WHO to Rename Monkeypox to Avoid Stigmatization

In a decision that was reportedly taken following pressure from Washington, the World Health Organization (WHO) is planning to redesignate monkeypox as MPOX to avoid stigmatization.

Citing anonymous sources, Politico says that the renaming of the viral disease, which gained a foothold in the US earlier this year, could be announced as early as Wednesday following the initial agreement to consider suggestions for monkeypox’s new name the WHO made over the summer.

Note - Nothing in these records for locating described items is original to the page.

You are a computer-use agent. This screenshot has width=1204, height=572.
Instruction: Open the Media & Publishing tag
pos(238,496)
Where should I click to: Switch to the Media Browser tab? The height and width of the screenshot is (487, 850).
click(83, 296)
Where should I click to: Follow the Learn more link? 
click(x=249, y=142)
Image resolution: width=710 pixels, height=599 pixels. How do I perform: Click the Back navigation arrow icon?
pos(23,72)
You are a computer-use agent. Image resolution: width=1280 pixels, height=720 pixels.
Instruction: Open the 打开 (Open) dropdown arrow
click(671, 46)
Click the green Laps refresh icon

When publicly discussing this year’s outbreak of the disease, WHO Director-General Tedros Adhanom Ghebreyesus also acknowledged that stigmatization was a serious issue for the prevention of monkeypox.

The outlet, however, reported that WHO was enticed to act quickly by members of the Biden administration who had threatened unilateral action unless if the international body makes that happen.

Washington argued for months that the virus’ name was deepening stigma, above all among people of color, claiming that the slow movement toward a new designation hampered its vaccination efforts initiated over the summer.

Similar calls for abandoning the virus’ name received upon its discovery in 1958 stemmed from public health experts and LGBT activists since the virus began spreading widely this past spring, stressing that calling the virus monkeypox is imprecise and plays into racist stereotypes about Africa, also noting it is detrimental to the global response to the outbreak.

A group of scientists also emphasized in a joint statement in June that continued reference to, and nomenclature of the virus being African is not only inaccurate but is also discriminatory and stigmatizing in the context of the current global outbreak.

Though the epidemic currently appears to be on the decline, the WHO had recorded almost 80,000 confirmed cases and 50 deaths since the start of the year – as of November – noting that most recorded cases, as their data shows, have happened in a party setting with sexual contact.

While monkeypox is technically not a sexually transmitted infection, the WHO data also shows that it has overwhelmingly affected gay men and, in cases where the HIV status of the patient was known, 38% were HIV-positive.